[R] Coding style question

Tue Feb 17 19:42:19 CET 2015

On 17/02/2015 11:19 AM, John Posner wrote:
> In the course of slicing-and-dicing some data, I had occasion to create a list like this:
>
> list(
>      subset(my_dataframe, GR1=="XX1"),
>      subset(my_dataframe, GR1=="XX2"),
>      subset(my_dataframe, GR1=="YY"),
>      subset(my_dataframe, GR1 %in% c("XX1", "XX2")),
>      subset(my_dataframe, GR2=="Remission"),
>      subset(my_dataframe, GR2=="Relapse"))
>
> I used %in% only once, because there was only one "compound value" (XX1 or XX2) for subsetting.
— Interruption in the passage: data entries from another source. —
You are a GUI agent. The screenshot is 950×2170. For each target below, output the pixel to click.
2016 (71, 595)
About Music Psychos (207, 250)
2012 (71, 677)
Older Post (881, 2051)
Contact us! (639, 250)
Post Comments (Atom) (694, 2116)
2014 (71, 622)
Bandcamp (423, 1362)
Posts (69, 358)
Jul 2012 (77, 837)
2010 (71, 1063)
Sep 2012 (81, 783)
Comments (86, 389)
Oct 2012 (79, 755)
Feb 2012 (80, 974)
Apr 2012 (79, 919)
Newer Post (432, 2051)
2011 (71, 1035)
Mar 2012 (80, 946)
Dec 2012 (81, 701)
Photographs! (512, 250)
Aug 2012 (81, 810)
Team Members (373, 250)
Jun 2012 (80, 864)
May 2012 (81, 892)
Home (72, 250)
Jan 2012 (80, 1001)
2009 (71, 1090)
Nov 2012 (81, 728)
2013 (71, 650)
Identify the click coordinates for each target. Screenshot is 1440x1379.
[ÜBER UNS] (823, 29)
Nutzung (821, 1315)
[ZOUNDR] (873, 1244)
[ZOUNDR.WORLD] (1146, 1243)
But then it occurred to me to use %in% everywhere, taking advantage of the fact that a scalar value is the same as a length-1 vector:
>
> list(
>      subset(my_dataframe, GR1 %in% "XX1"),
>      subset(my_dataframe, GR1 %in% "XX2"),
>      subset(my_dataframe, GR1 %in% "YY"),
>      subset(my_dataframe, GR1 %in% c("XX1", "XX2")),
>      subset(my_dataframe, GR2 %in% "Remission"),
>      subset(my_dataframe, GR2 %in% "Relapse"))
>
> It works just fine.  Are there any problems with this style, from the standpoints of correctness, aesthetics, etc.?

If GR1 or GR2 has a missing value, you get NA from the equality tests, 
but FALSE from the %in% tests.  That won't affect subset (where NA and 
FALSE both result in the omission of the observation), but it might 
affect other code like this.  For example, if you had selected rows 
using a logical index instead of using subset, the NA entries in the 
index would result in NA selections in the data.

Duncan Murdoch